## Raw data
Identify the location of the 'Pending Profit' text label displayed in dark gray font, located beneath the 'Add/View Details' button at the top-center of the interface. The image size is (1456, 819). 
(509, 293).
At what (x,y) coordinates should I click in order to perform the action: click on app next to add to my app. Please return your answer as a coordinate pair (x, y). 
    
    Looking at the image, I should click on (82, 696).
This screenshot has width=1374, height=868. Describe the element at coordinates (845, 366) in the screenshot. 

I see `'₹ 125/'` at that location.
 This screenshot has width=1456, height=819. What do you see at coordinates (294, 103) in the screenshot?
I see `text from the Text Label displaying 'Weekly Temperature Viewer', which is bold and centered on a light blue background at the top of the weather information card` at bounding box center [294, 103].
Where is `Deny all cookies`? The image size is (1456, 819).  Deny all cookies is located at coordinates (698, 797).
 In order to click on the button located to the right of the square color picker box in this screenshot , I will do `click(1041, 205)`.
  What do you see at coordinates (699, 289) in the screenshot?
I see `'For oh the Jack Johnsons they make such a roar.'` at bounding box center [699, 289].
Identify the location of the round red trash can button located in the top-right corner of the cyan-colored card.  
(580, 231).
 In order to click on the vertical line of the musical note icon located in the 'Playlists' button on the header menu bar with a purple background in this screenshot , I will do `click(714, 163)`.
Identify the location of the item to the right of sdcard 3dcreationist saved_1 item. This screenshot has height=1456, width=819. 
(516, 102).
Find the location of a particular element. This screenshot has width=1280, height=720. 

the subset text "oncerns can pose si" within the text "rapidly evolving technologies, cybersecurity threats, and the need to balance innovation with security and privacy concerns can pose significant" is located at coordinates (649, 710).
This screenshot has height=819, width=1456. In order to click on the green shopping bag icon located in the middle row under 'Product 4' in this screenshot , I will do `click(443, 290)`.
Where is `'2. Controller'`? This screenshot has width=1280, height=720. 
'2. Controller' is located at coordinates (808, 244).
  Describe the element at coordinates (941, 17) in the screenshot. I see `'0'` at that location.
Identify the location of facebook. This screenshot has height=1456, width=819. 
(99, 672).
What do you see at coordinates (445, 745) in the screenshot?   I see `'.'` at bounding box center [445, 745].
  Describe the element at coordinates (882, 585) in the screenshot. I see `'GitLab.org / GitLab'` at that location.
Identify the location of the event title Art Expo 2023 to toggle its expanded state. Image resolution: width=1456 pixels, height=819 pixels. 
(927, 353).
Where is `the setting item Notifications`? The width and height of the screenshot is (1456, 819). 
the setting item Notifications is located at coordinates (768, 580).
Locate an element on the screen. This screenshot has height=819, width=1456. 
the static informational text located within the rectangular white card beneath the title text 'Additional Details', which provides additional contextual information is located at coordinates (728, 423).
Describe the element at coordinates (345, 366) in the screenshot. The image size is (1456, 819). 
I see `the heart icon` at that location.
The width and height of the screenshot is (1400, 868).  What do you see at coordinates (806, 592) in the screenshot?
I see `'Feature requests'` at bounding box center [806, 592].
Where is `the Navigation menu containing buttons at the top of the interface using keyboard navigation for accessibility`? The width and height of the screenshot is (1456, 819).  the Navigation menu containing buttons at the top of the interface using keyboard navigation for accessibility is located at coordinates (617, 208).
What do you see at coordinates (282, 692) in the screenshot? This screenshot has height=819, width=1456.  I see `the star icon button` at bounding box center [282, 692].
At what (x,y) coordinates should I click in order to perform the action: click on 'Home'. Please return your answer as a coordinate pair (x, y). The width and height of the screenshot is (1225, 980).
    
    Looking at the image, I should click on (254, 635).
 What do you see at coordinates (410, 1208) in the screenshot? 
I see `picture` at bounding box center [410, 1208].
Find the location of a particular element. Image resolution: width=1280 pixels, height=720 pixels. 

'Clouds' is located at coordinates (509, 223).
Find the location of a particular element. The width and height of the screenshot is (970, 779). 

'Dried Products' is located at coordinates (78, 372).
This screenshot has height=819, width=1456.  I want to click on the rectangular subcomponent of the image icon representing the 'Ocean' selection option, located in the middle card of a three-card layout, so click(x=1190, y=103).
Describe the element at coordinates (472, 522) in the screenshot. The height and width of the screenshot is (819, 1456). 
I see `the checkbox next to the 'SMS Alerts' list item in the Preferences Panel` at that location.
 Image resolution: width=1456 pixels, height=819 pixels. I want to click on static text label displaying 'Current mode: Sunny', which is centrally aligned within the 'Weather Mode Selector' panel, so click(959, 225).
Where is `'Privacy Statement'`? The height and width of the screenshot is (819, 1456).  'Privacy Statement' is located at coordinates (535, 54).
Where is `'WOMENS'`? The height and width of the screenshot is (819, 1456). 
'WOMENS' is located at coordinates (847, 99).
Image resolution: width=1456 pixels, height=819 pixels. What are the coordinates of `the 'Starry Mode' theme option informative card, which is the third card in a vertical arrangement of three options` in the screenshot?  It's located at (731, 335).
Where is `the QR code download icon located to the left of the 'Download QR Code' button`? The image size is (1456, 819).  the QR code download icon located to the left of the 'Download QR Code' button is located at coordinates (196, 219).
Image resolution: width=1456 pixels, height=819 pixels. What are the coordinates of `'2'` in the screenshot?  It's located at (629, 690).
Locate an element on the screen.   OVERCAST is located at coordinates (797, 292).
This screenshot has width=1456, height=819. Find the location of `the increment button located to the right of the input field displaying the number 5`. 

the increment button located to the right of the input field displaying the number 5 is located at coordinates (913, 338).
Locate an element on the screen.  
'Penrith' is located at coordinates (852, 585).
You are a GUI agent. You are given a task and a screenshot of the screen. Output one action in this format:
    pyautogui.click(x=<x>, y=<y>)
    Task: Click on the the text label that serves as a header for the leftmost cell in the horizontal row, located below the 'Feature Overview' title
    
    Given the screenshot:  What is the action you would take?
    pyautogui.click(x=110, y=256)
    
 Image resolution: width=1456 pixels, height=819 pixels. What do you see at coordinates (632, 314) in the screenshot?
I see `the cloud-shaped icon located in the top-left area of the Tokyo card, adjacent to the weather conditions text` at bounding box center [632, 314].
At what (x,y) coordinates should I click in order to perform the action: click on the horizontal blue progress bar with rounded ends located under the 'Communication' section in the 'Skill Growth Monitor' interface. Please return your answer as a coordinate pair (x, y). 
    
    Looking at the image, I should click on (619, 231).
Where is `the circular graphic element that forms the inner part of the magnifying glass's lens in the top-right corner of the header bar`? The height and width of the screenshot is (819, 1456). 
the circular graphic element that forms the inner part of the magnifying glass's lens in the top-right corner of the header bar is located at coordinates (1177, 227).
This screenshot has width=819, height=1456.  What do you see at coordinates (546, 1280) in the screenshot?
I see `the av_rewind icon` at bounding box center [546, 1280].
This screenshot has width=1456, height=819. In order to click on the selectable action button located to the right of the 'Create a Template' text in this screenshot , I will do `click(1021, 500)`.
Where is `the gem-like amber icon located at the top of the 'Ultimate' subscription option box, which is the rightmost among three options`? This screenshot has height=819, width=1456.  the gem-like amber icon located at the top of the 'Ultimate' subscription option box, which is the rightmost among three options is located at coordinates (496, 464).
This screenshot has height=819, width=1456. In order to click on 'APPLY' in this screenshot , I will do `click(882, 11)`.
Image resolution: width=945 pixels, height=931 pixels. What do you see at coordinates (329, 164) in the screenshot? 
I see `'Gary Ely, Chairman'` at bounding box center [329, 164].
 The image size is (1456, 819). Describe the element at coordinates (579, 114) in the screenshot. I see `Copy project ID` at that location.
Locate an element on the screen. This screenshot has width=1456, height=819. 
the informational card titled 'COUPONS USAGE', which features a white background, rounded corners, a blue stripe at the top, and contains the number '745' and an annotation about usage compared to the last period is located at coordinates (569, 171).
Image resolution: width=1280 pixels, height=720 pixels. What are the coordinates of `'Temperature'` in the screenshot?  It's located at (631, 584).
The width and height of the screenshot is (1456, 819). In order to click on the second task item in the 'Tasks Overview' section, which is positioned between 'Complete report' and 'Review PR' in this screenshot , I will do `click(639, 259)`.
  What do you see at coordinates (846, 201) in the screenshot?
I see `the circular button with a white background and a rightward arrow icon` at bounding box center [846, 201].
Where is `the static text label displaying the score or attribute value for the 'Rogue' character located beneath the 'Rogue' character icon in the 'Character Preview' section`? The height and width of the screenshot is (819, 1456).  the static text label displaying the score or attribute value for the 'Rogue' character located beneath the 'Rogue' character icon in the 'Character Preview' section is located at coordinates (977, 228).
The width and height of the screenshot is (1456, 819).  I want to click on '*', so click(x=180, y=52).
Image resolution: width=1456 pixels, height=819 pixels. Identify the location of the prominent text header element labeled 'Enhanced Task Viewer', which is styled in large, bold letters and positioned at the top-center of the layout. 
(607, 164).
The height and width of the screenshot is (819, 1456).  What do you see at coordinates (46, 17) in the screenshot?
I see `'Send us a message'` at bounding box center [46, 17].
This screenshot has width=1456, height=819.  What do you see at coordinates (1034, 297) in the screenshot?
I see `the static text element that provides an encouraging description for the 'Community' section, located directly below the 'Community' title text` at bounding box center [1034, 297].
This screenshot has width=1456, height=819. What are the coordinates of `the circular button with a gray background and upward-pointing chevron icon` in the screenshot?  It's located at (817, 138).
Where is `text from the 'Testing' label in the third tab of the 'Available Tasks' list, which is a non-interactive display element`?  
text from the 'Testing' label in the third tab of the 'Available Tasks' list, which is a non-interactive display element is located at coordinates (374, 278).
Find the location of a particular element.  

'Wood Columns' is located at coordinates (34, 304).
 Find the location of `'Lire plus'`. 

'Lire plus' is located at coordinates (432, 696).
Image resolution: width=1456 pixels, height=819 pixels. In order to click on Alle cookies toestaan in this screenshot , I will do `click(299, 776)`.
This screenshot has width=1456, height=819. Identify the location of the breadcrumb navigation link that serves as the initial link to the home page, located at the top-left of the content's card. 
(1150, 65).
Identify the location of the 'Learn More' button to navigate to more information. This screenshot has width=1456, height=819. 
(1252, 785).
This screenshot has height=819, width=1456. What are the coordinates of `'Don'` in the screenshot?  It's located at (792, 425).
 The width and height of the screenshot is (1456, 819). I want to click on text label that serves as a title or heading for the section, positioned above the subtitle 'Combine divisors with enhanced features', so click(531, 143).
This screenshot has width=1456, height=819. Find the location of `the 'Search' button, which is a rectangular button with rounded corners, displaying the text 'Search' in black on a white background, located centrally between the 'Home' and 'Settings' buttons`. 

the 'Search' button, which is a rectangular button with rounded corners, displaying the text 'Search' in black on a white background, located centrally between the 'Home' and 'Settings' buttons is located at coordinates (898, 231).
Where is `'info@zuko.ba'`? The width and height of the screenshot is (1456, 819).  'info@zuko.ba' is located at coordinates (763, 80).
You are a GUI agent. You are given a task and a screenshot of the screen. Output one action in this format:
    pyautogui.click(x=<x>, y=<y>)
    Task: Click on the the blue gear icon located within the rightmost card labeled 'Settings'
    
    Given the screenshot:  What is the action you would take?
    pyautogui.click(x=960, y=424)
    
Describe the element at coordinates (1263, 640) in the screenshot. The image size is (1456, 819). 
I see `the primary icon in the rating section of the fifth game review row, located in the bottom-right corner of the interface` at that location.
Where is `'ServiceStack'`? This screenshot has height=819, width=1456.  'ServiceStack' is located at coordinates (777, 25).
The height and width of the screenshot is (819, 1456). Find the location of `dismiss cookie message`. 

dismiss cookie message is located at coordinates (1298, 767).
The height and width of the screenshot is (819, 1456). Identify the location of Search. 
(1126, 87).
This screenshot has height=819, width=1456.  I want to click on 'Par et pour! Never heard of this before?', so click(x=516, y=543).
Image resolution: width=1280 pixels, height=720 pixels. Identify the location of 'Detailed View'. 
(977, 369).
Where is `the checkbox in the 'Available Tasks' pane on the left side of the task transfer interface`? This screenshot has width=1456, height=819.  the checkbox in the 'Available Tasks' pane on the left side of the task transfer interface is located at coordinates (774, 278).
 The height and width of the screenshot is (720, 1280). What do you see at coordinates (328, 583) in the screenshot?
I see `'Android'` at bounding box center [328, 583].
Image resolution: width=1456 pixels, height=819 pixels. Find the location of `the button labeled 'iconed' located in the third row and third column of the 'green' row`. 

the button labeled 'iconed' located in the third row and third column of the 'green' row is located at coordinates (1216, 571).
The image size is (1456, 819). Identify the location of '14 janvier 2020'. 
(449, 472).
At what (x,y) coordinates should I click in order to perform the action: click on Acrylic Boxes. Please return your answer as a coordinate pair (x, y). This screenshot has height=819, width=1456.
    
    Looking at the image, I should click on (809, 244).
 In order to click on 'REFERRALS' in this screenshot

## Challenge
Count the lines in the records above that contain the string "iconed". Give only the number.

## Exercise response
2